What you should do
Put every line of the records below into a JSON list of strings, one string per line. Leave out blank lines.

# Source data start

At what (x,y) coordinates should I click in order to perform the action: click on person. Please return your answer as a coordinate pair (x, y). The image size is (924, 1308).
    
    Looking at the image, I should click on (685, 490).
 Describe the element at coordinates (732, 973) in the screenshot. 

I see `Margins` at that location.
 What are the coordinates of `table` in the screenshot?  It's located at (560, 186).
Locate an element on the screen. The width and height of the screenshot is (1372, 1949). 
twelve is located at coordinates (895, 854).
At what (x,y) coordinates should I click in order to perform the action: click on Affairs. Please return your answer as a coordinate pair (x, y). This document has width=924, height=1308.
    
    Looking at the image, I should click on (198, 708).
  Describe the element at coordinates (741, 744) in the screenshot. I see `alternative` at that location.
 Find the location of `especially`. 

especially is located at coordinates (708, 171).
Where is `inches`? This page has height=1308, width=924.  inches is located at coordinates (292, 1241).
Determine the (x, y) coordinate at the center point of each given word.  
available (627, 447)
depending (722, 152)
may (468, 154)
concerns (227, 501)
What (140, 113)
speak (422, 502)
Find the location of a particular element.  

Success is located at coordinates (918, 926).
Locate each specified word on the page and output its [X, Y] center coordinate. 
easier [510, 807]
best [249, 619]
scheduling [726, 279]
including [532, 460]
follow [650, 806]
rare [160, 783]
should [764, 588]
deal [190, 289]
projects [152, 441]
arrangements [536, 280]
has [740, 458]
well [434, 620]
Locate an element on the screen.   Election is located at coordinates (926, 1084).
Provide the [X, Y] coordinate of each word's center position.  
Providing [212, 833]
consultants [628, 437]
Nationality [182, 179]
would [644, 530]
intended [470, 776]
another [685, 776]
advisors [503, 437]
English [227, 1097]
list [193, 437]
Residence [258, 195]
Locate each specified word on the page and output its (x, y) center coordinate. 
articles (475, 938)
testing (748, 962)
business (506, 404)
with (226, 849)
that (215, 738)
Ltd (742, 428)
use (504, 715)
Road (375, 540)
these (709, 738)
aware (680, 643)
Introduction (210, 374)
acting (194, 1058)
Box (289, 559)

# Source data end

Response below
[
  "At what (x,y) coordinates should I click in order to perform the action: click on person. Please return your answer as a coordinate pair (x, y). The image size is (924, 1308).",
  "    Looking at the image, I should click on (685, 490).",
  " Describe the element at coordinates (732, 973) in the screenshot. ",
  "I see `Margins` at that location.",
  " What are the coordinates of `table` in the screenshot?  It's located at (560, 186).",
  "Locate an element on the screen. The width and height of the screenshot is (1372, 1949). ",
  "twelve is located at coordinates (895, 854).",
  "At what (x,y) coordinates should I click in order to perform the action: click on Affairs. Please return your answer as a coordinate pair (x, y). This document has width=924, height=1308.",
  "    Looking at the image, I should click on (198, 708).",
  "  Describe the element at coordinates (741, 744) in the screenshot. I see `alternative` at that location.",
  " Find the location of `especially`. ",
  "especially is located at coordinates (708, 171).",
  "Where is `inches`? This page has height=1308, width=924.  inches is located at coordinates (292, 1241).",
  "Determine the (x, y) coordinate at the center point of each given word.  ",
  "available (627, 447)",
  "depending (722, 152)",
  "may (468, 154)",
  "concerns (227, 501)",
  "What (140, 113)",
  "speak (422, 502)",
  "Find the location of a particular element.  ",
  "Success is located at coordinates (918, 926).",
  "Locate each specified word on the page and output its [X, Y] center coordinate. ",
  "easier [510, 807]",
  "best [249, 619]",
  "scheduling [726, 279]",
  "including [532, 460]",
  "follow [650, 806]",
  "rare [160, 783]",
  "should [764, 588]",
  "deal [190, 289]",
  "projects [152, 441]",
  "arrangements [536, 280]",
  "has [740, 458]",
  "well [434, 620]",
  "Locate an element on the screen.   Election is located at coordinates (926, 1084).",
  "Provide the [X, Y] coordinate of each word's center position.  ",
  "Providing [212, 833]",
  "consultants [628, 437]",
  "Nationality [182, 179]",
  "would [644, 530]",
  "intended [470, 776]",
  "another [685, 776]",
  "advisors [503, 437]",
  "English [227, 1097]",
  "list [193, 437]",
  "Residence [258, 195]",
  "Locate each specified word on the page and output its (x, y) center coordinate. ",
  "articles (475, 938)",
  "testing (748, 962)",
  "business (506, 404)",
  "with (226, 849)",
  "that (215, 738)",
  "Ltd (742, 428)",
  "use (504, 715)",
  "Road (375, 540)",
  "these (709, 738)",
  "aware (680, 643)",
  "Introduction (210, 374)",
  "acting (194, 1058)",
  "Box (289, 559)"
]